(Pixel coordinate grounding data)
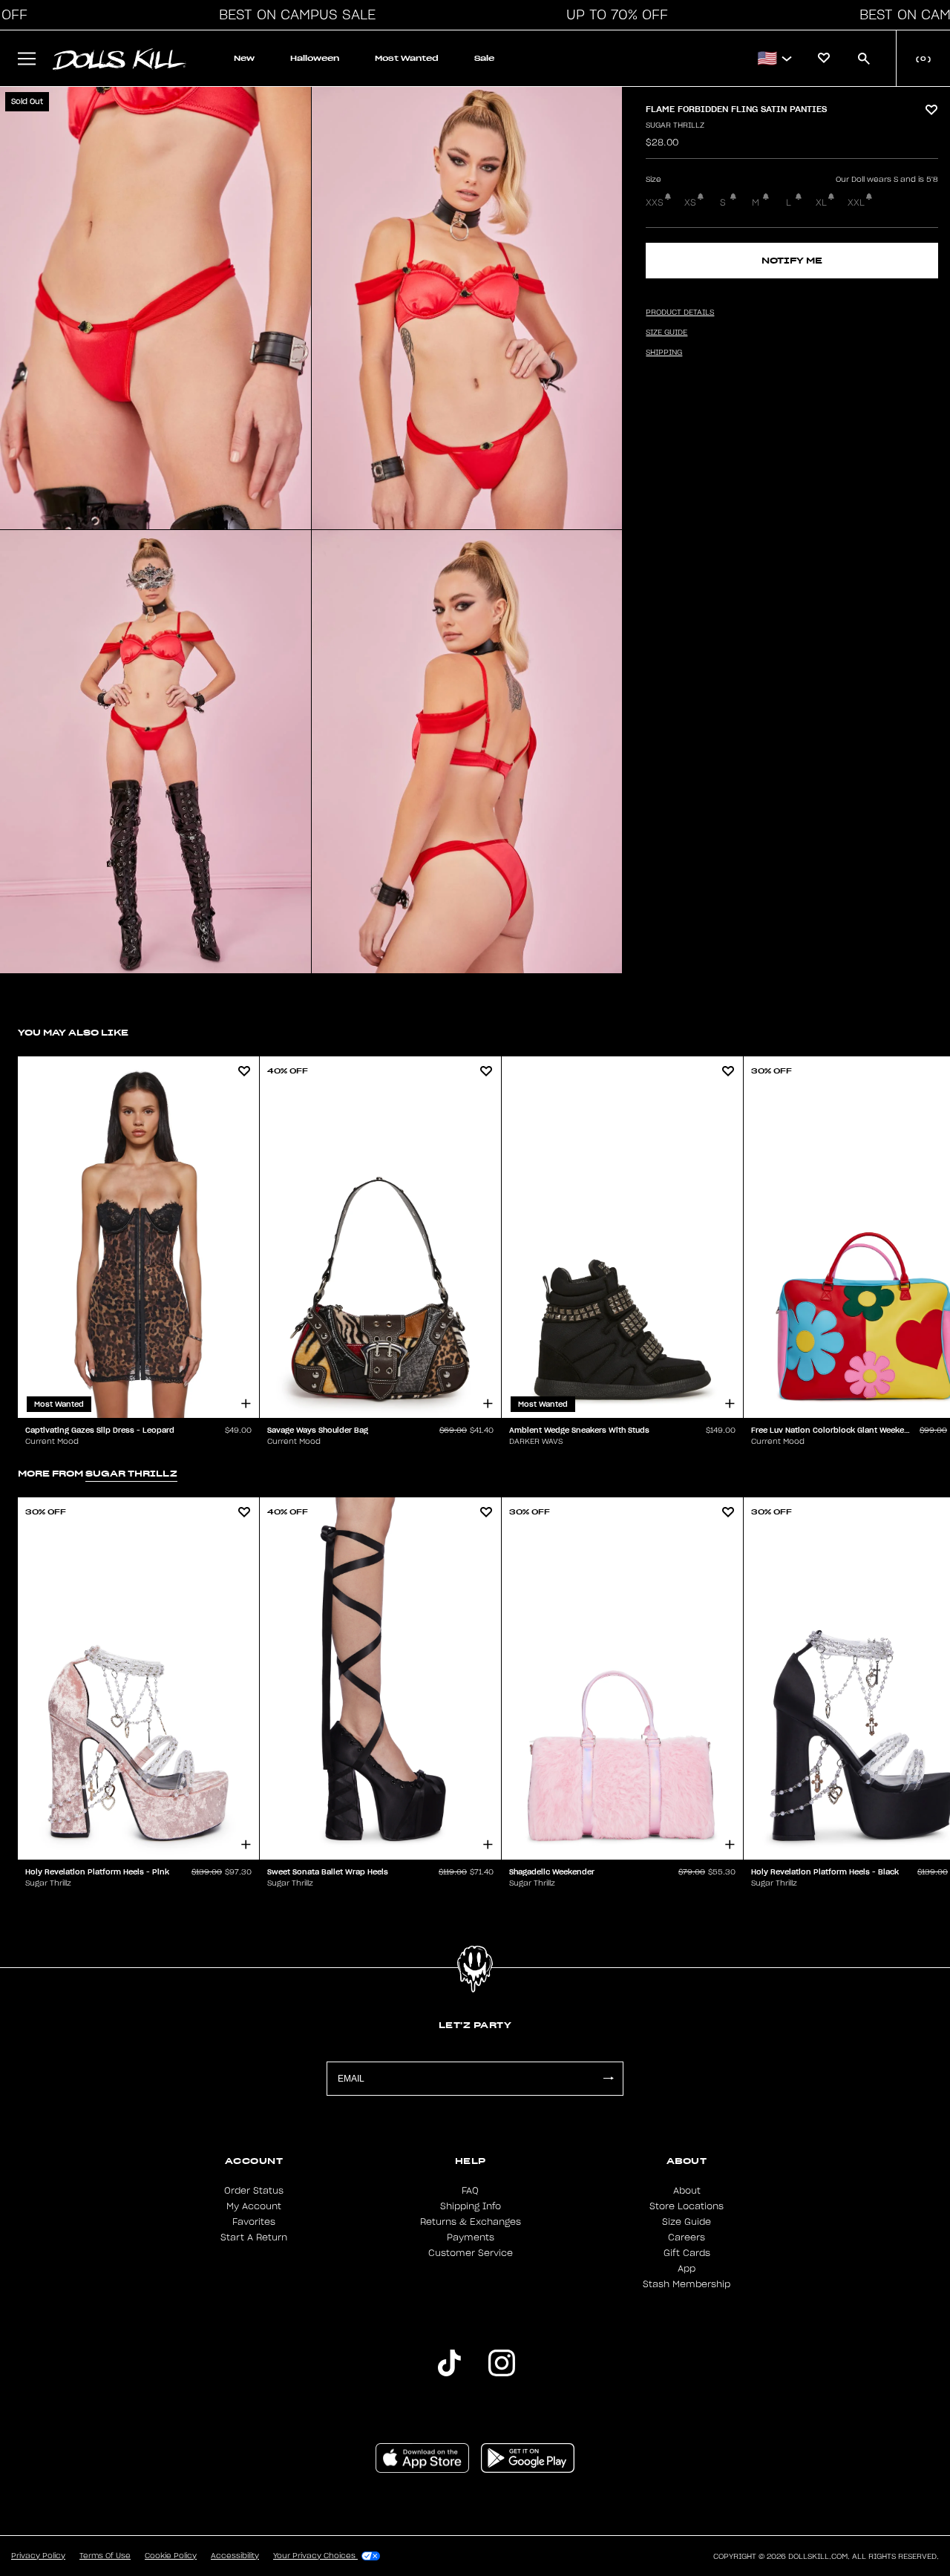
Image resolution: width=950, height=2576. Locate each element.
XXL (856, 202)
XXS (655, 202)
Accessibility (235, 2556)
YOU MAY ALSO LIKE (73, 1032)
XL (821, 202)
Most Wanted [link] (407, 58)
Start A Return (253, 2237)
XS (690, 202)
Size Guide (686, 2221)
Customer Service (470, 2253)
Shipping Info (470, 2206)
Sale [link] (484, 58)
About (687, 2190)
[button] (293, 14)
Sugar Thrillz (675, 125)
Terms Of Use (105, 2556)
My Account (253, 2206)
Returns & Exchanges (470, 2221)
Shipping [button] (664, 352)
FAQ (470, 2190)
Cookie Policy (171, 2556)
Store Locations (686, 2206)
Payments (470, 2237)
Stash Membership (686, 2284)
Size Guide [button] (666, 332)
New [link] (244, 58)
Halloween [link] (314, 58)
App (686, 2268)
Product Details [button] (680, 312)
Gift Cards (687, 2253)
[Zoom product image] (155, 308)
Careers (686, 2237)
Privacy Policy (38, 2556)
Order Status (254, 2190)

### Prompt
Word for word, give the entries back in full; the pictures do not belong in the copy.

### Result for this exercise
Image resolution: width=950, height=2576. Locate each element.
XXL (856, 202)
XXS (655, 202)
Accessibility (235, 2556)
YOU MAY ALSO LIKE (73, 1032)
XL (821, 202)
Most Wanted [link] (407, 58)
Start A Return (253, 2237)
XS (690, 202)
Size Guide (686, 2221)
Customer Service (470, 2253)
Shipping Info (470, 2206)
Sale [link] (484, 58)
About (687, 2190)
[button] (293, 14)
Sugar Thrillz (675, 125)
Terms Of Use (105, 2556)
My Account (253, 2206)
Returns & Exchanges (470, 2221)
Shipping [button] (664, 352)
FAQ (470, 2190)
Cookie Policy (171, 2556)
Store Locations (686, 2206)
Payments (470, 2237)
Stash Membership (686, 2284)
Size Guide [button] (666, 332)
New [link] (244, 58)
Halloween [link] (314, 58)
App (686, 2268)
Product Details [button] (680, 312)
Gift Cards (687, 2253)
[Zoom product image] (155, 308)
Careers (686, 2237)
Privacy Policy (38, 2556)
Order Status (254, 2190)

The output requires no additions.